2. Assuming you don’t know the answer to that question, will the type system you use be able to tell you the answer to that question?

This is a pretty simple constraint one might want (a constraint that only certain requests have a body) but already a lot of static type systems (e.g. the C type system) cannot express and check it. If you can express that constraint, is it still easy to have a single function to inspect headers on any request? What about changing that constraint in the type system when you reread the spec? Is it easy?

The point isn’t that type systems are pointless but that they are different and one should focus on what the type system can do for you, and at what cost.

2 comments

Any statically-typed language with generics can express that by parameterising the request type with the body type. A bodiless request is then just Request[Nothing] (or Request[Unit] if your type system doesn't have a bottom type). Accessing the headers just requires an interface which all static languages should be able to express.
(1) note that “statically-typed language with generics” excludes a lot of statically typed languages, including C and Go (at least pre generics).

(2) this misses the meat of the question which is how to express that (eg) a GET request doesn’t come with a body and a POST request does. I suppose that you’re suggesting that one registers a url handler with a method type and that forces the handler to accept responses of a certain type. Or perhaps you are implicitly allowing for sun types (which aren’t a thing in many static type systems.)

(3) even in C++, isn’t this suggestion hard to work with. That is, isn’t it annoying to write a program which works for any request whether or not it has a body because the type of the body must be a template parameter that adds templates to the type of every method which is generic to it.
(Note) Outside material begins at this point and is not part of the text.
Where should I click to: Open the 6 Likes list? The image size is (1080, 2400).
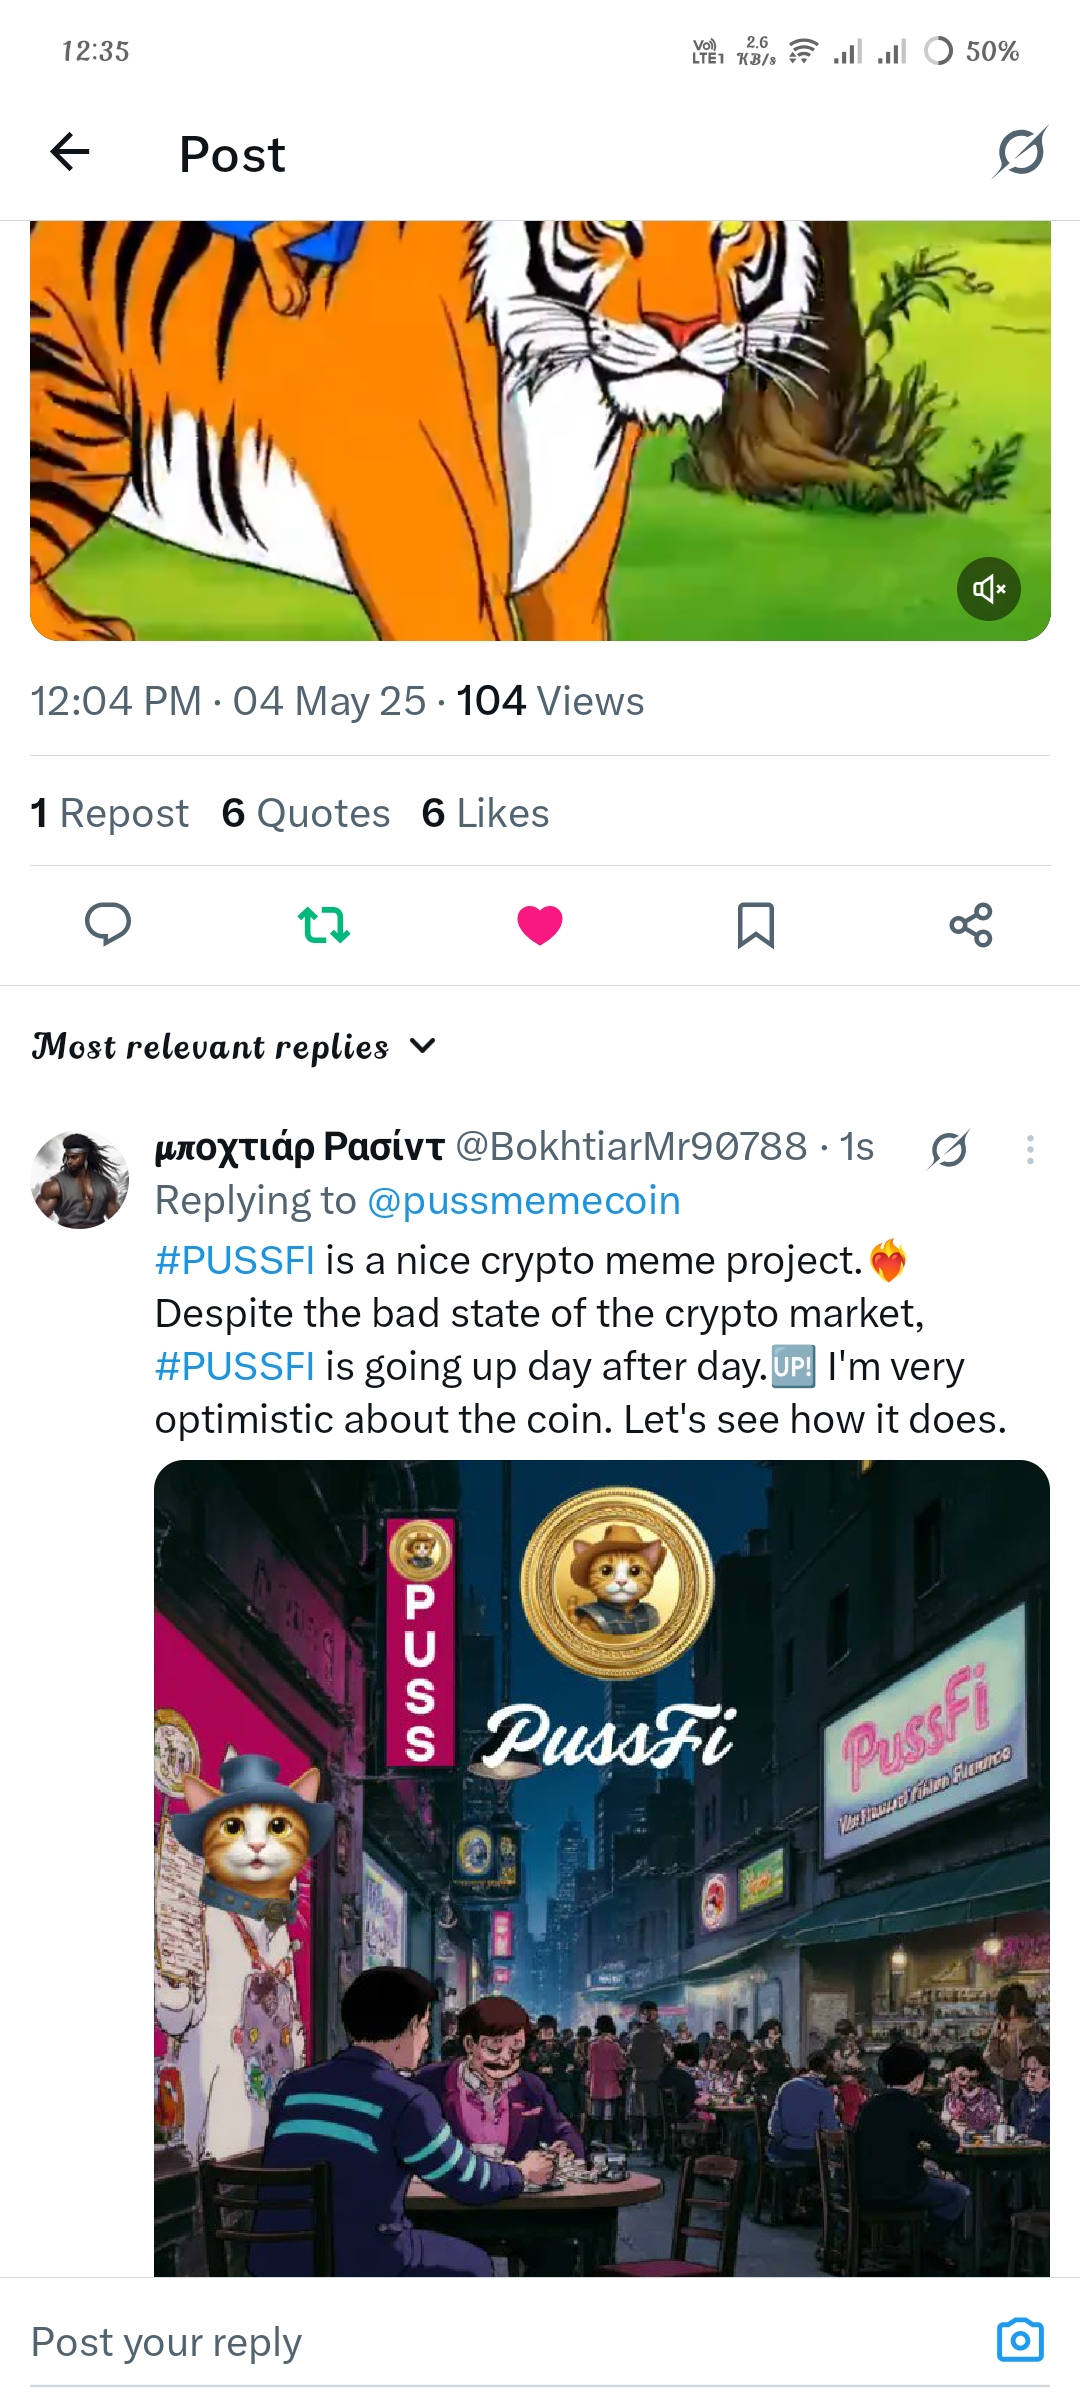[x=485, y=813]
But maybe that is ok or I just don’t understand C++.

1) Looking at the TIOBE index, all the static languages I recognised on there are: C,C++,C#,Visual Basic,Go,Fortran,Swift,Delphi,Cobol,Rust,Scala,Typescript,Kotlin,Haskell and D. Of these C and Go are the only two that don't appear to support generics so I don't think this approach excludes a lot of static languages.

2) If you want to distinguish GET and POST requests statically then you just need a type for them e.g.

    GetRequest<TBody> implements Request<TBody> { }
if you don't need to do this then you can just add a method field and use a single type for both. Either way you don't need to use sum types so a language like Java can express it.

3) Yes you'll have to make functions that don't care about the body type generic so this approach could become unwieldy if you have a few such properties you want to track.

How about values restricted to identifiers currently in the database table? There's always something the type system can't do.
F# has a feature called type providers that make this sort of bookkeeping between the database and the code less tedious, but even if you mess it up, static typing still gives you more safety than dynamic. If your code blew up because it should have accepted an identifier it didn’t, you know that the code has not been written to handle that case and can fix it. Alternatively, you can just choose to ignore this, and do what a dynamic language does. There is nothing stopping you from being dynamic in a static language, passing everything around as a map, etc.
A demo of a SQL type provider in action: https://youtu.be/RK3IGYNZDPA?t=2539

It requires a bit of elbow grease to make it work with a CICD system... but it works :D

That's nifty.
1. Yes. It's weird, but it's legal HTTP.

2. Sure. The request type has a body property.

Does “the request type has a body property” actually imply (1) though? In a language like C or C++ or Java, you could have a protocol like “body is always null on GET requests.” The question isn’t really about HTTP, that was just an easy-to-reach-for example, it is really about what having explicit types allows one to deduce about a program.